Disappointing. No, frustrating. She had decided to give up her dreams and foolish girlhood desires, to cease all shallowness and follow duty’s path. No longer a weak creature of passion.
Wisdom, responsibility and maturity ruled her now. She should be beyond wanting Heath.
With a shrug that seemed to mock the searing intensity of his gaze, he drawled, “It doesn’t change what happened between us.” His husky voice rolled over her, tormenting her, the slide of silk against her skin.
Her throat constricted. “I’ve put that behind me. Forgotten all about it, in fact.”

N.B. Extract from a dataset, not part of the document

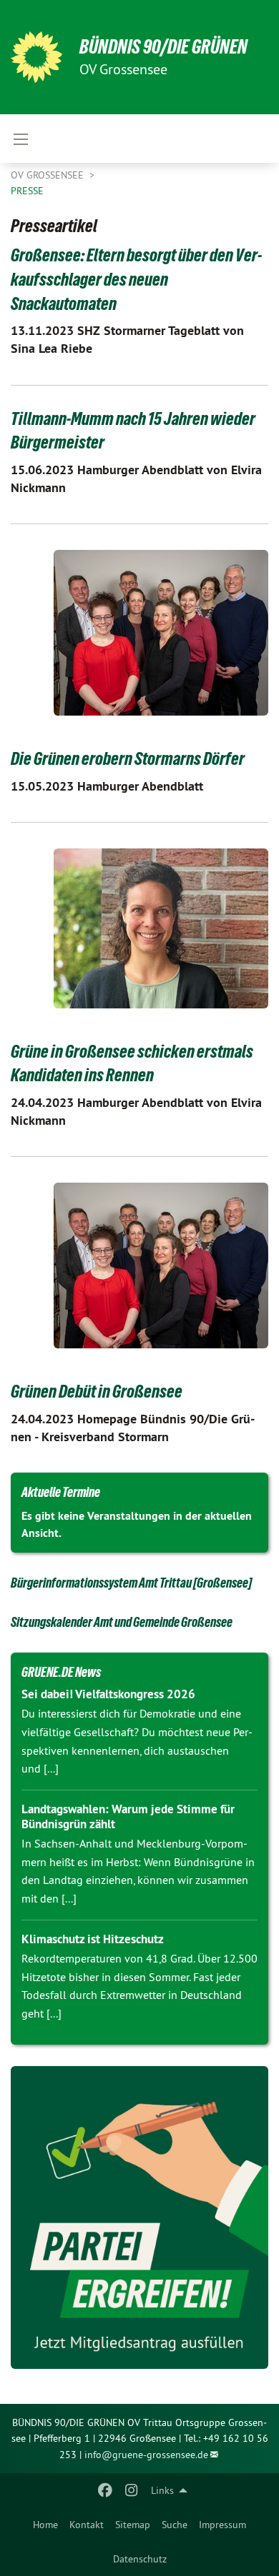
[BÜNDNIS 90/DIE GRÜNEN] (36, 57)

“Liar,” he whispered so softly she barely heard him. His eyes glinted with an angry light, as if her words alone, untruthful though he claimed them, sparked some kind of primitive urge in him to deny, to disprove.
“I have,” she insisted, rising to her feet. Then, thinking to convince him that she had well and truly moved on, she lifted her chin and said, “Mr. Oliver has proved excellent company, quite wiping you from my mind.”